Es geht um die Zukunft des Jugendclubs: Kerstin (Tanja Kellermann) und Oskar (Fabian Deppisch) sorgen patent und kess für Ordnung und organisieren die Renovierungsarbeiten, während Ben durch die Gegend brettert und der in Sarah (Maria Czernjewski) verliebte Philipp an Lyrik und Romanskript feilt. Schwesterchen Emma (Rebecca Habel) amüsiert sich über Philipps literarische und amouröse Ambitionen: Sie hält es eher mit Draufgänger Ben. Dass so einer von Schutzengeln nichts hält, ist logisch. Doch auch Philipp traut seinen Augen nicht, als plötzlich Angie vor ihm steht, Schutzengel-Anfänger auf Bewährung und widerrechtlich in irdischen Gefilden zugange. Sie sorgt für Wirbel: Nur Philipp sieht sie, und sie mischt sich ein – in Liebesdingen ebenso wie bei Bananenschalen. Einfach schön, wie die Truppe das Verwirrspiel um die Unsichtbare umsetzt, erstaunte Blicke wechselt, verzweifelt Augen rollt, die Hände ringt, und nebenbei den Club saniert.
Rasante Verfolgungsjagden und fast schon akrobatische “Flugszenen” geben reichlich Drive und sorgen für berechtigten Szenenapplaus. Man merkt: die Truppe agiert perfekt aus einem Guss.

Stark sind auch Einzelleistungen, etwa, wenn Micha Habel, nur von Traumklang hinterlegt, Philipp fast schon zwingende Solopräsenz verleiht oder Daniel Wolfarth als Ben den bösen Buben gibt, wenn Engel Angie den Spagat zwischen Engelsbravheit und Bengelsneugier bravourös austariert, Friedrich Meder sich als kesser Jung(b)engel in den Trubel einmischt oder Fabian Deppisch und Tanja Kellermann als Clubbeauftragte die Truppe zur Ordnung rufen.

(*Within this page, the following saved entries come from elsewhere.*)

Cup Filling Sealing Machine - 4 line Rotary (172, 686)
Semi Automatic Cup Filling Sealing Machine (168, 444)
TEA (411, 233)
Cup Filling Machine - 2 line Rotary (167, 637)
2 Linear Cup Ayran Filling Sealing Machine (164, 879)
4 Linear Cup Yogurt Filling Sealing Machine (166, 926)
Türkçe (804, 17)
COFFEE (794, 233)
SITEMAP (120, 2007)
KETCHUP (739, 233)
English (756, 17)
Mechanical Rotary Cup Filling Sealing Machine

Sehr gelungen ist auch Emma: Rebecca Habel meistert die Emotionspartitur von frech bis tief getroffen mit erstaunlicher Lebendigkeit. Ganz schön komplex ist auch die Rolle von Sarah: Maria Czernjewski spielt Freund Philipp kräftig was vor, dieweil Chefengel Raffael Sachadä die Entwicklung würdig und kritisch aus himmlischer Distanz beäugt. Insgesamt eine Jugendtheater-Meisterleistung bis hin zur Technik, die David Stirmlinger perfekt im Griff hat.  Inge Braune (Fränkische Nachrichten)

Zwei Aufführungen stehen noch an: am Samstag, 19. Februar, 20 Uhr und am Sonntag, 20. Februar, 18 Uhr im Gemeindehaus Reinsbronn.